*INPUT FOR THIS TASK*:
==========

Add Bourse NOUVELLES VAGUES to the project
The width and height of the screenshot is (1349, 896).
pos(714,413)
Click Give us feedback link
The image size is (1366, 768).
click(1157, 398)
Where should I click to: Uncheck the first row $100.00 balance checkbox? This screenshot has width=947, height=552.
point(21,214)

==========

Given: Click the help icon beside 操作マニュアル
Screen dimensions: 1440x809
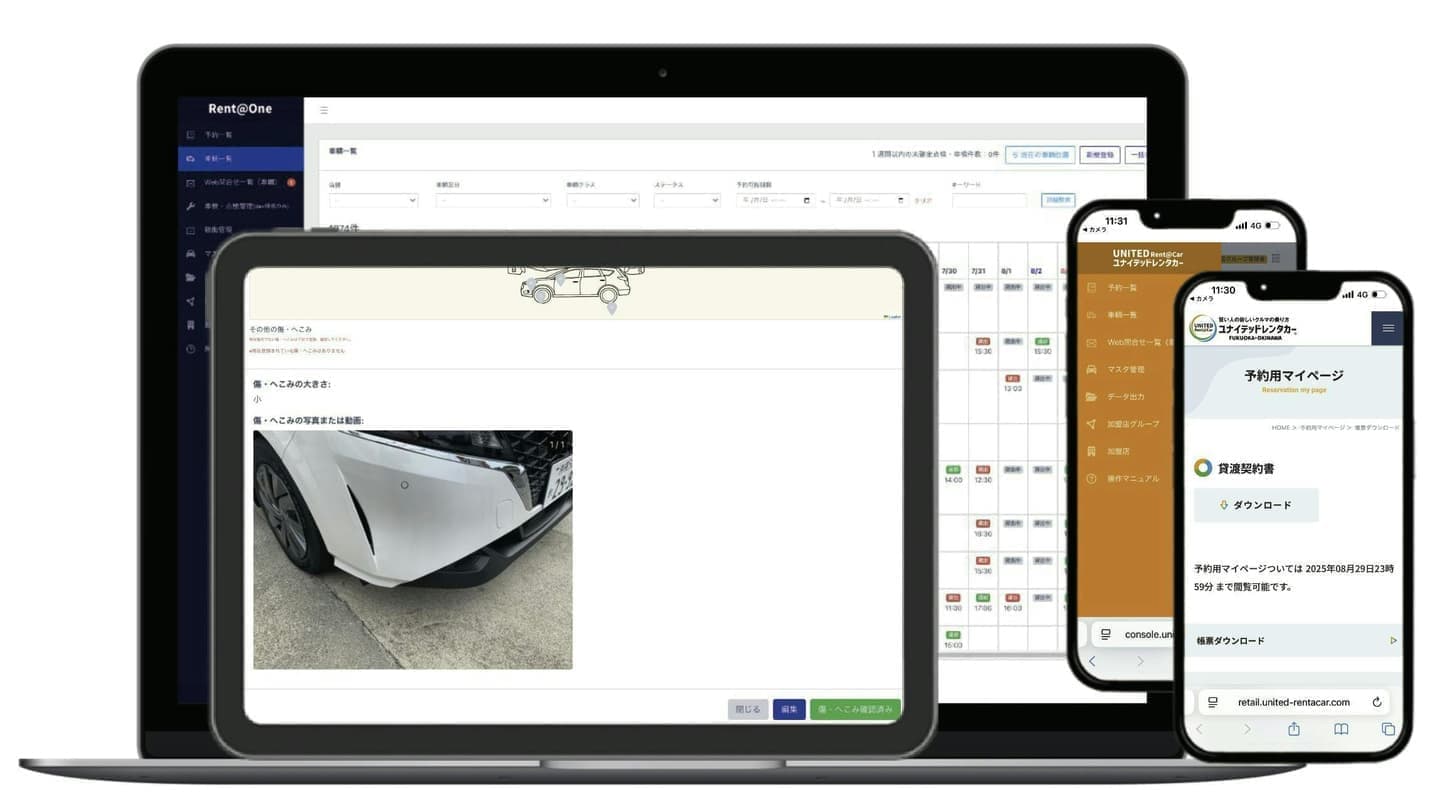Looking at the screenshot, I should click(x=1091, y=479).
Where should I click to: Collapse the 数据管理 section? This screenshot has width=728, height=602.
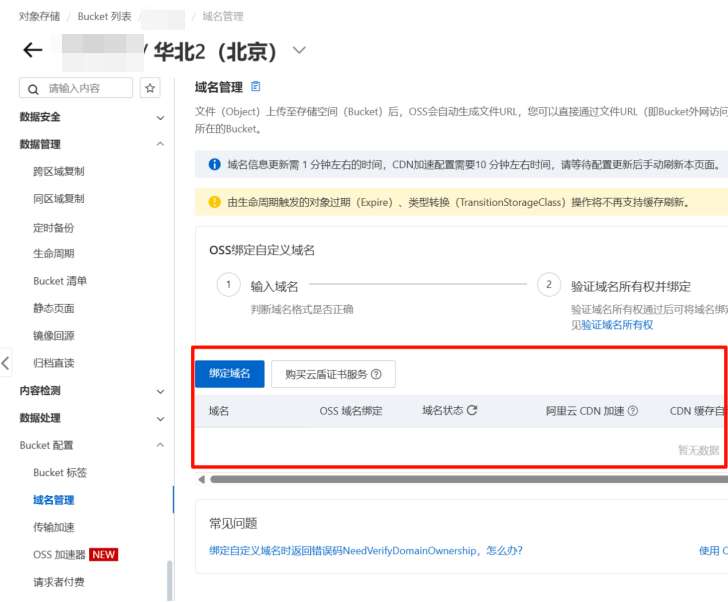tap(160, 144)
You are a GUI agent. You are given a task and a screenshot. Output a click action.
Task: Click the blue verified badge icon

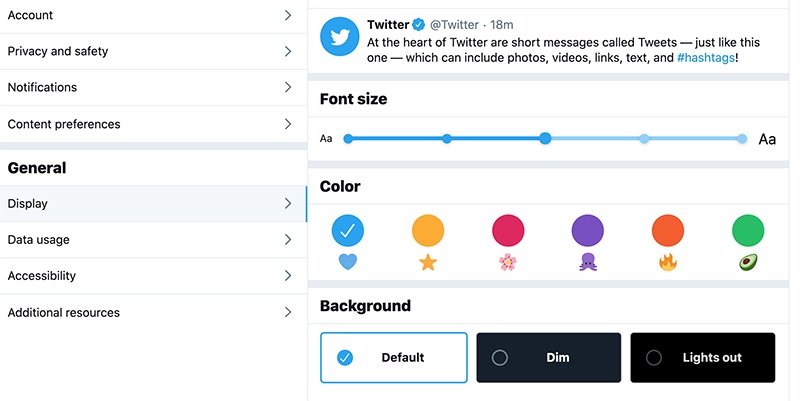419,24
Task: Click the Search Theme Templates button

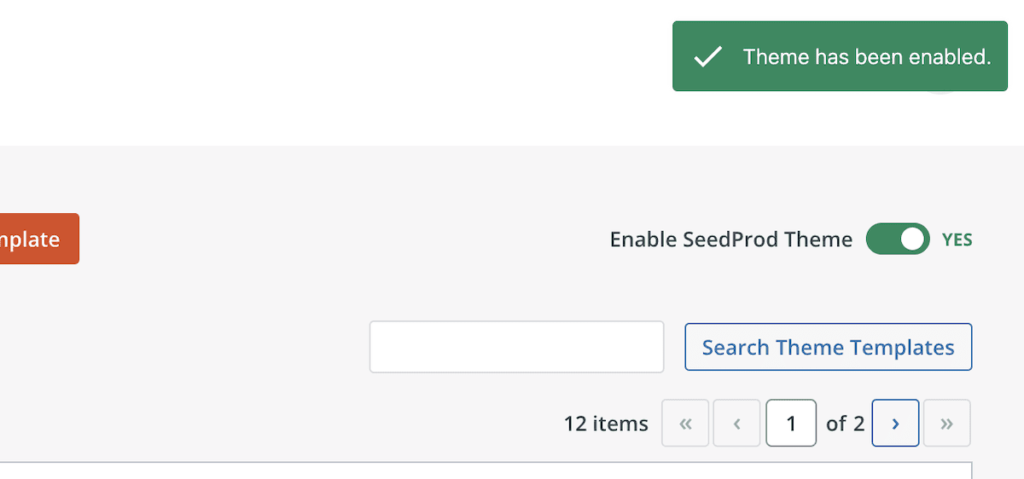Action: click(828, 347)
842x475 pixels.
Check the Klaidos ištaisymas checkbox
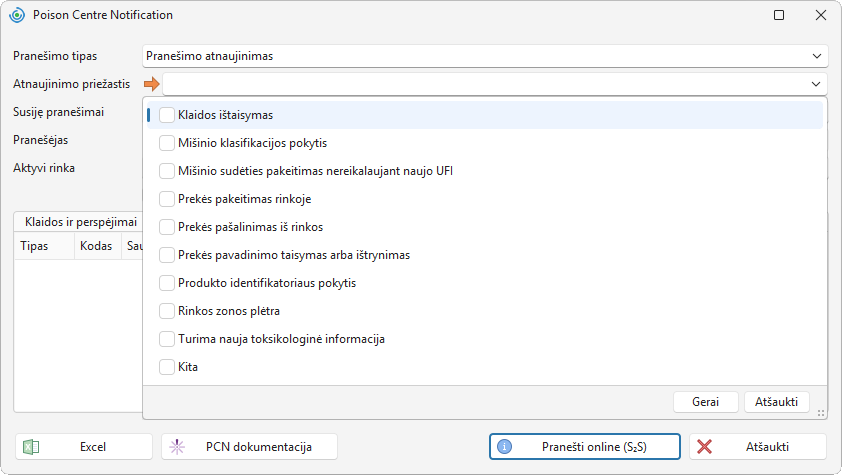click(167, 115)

==========

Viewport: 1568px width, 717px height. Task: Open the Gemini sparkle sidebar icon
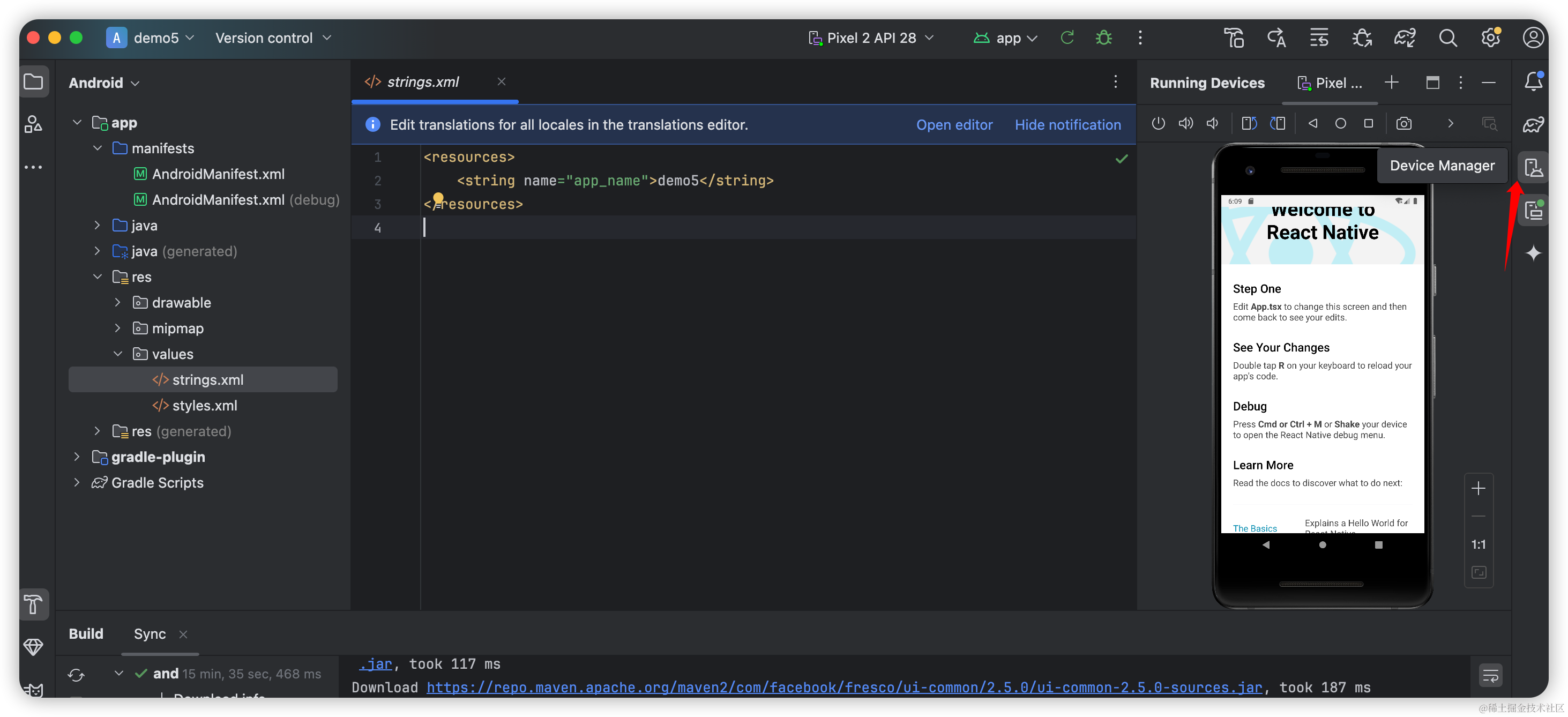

==========

*TASK REQUIREMENTS*: Please count the lines in the entries above that contain the string "height". Reply with the number only.

*SOLVED PROBLEM*: 4